Blog.

25.09.18

Real-time data tools to drive business outcomes.

Intro

Real-time data technology is a unique data source in that it expires quickly. To deal with this, you’ll need some specialised real-time data tools.

The value of real-time data evaporates pretty rapidly it’s not used within a certain timeframe. It needs to be processed continuously, with alerts and insights surfaced appropriately – it needs to be streamed.

With a purpose-built data platform suited to your strategy, real-time data tools can give your teams access to new insights, and drive better analytics across your organisation.

The tools you’ll need

You’ll need the right tools for real-time data ingestion, real-time processing and even edge analytics. Edge analytics offer the ability for quicker decision making, at the edges of a system instead of within a central hub.

A till, for example, could instantly make certain promotional decisions for a transaction instead of having to relay data to a central system then wait for a response. Self-driving cars, which have to make snap decisions on whether to stop, are another example of edge analytics.

Leading real-time data tools

There are a few options on the market, both open source and proprietary. This will likely grow as real-time analytics gains popularity. Here’s our run-down of the most widely used real-time data tools.

Flink

Apache Flink provides capabilities for distributed computation across streams of data.

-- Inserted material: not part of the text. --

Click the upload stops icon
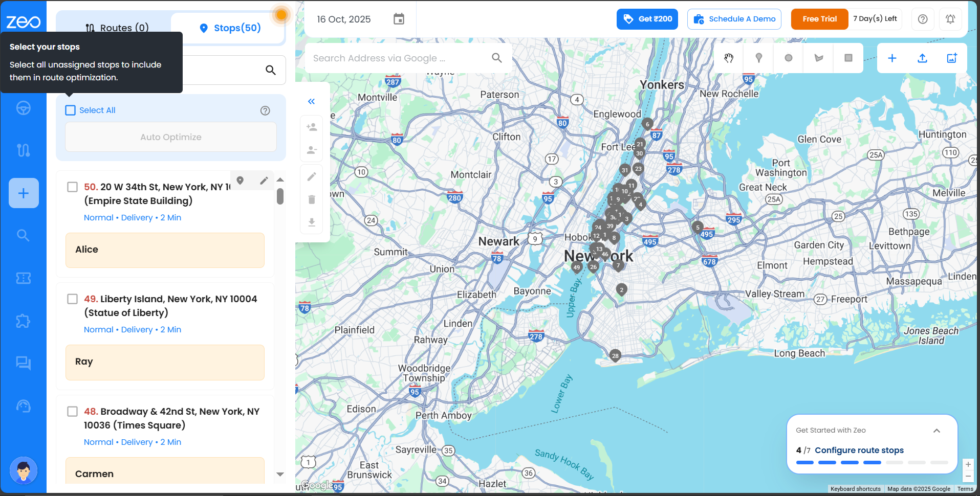The height and width of the screenshot is (496, 980). pos(922,58)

It’s effective for both batch and real-time data processing but mostly prioritises streaming. It has a number of APIs including DataStream API, the DataSet API for Java, Scala and Python, and a SQL-like query API.

Flink is very stream-oriented, with a flexible window for the continuous streaming model, making sure that batch and real-time processing is integrated into a single system. It also has FlinkML, its own machine learning library, as well as graph processing libraries.

Kinesis

Kinesis is an out-of-the-box solution offered by Amazon for data streaming. It’s often used for real-time data aggregation which is followed by loading that data into a data warehouse.

This ensures durability and elasticity – plus it offers a completely cloud-based, managed and scalable service. It can handle large real-time data streams as well.

Storm

Apache Storm is a distributed real-time computation system which can be used with any programming language. It’s highly scalable. Storm is often used for distributed machine learning and real-time analytics. It can integrate with Hadoop and runs on YARN.

Hadoop isn’t natively designed for stream processing, so when looking to begin real-time analytics in a Hadoop ecosystem, Storm is a good bet. Storm doesn’t have batch support, making it a purely real-time processing framework.

Kafka

Kafka is a distributed messaging system that’s used to integrate data streams. It was developed by LinkedIn before becoming part of Apache.

Kafka can handle a lot of data – terabytes upon terabytes – and this makes it incredibly easy to scale. If you can see your demand for real-time data skyrocketing, Kafka might be for you.

Samza

Apache Samza is a distributed stream processing framework that’s closely associated with Apache Kafka. It’s specifically designed to take advantage of Kafka’s architecture. Samza offers fault tolerance, buffering and state storage.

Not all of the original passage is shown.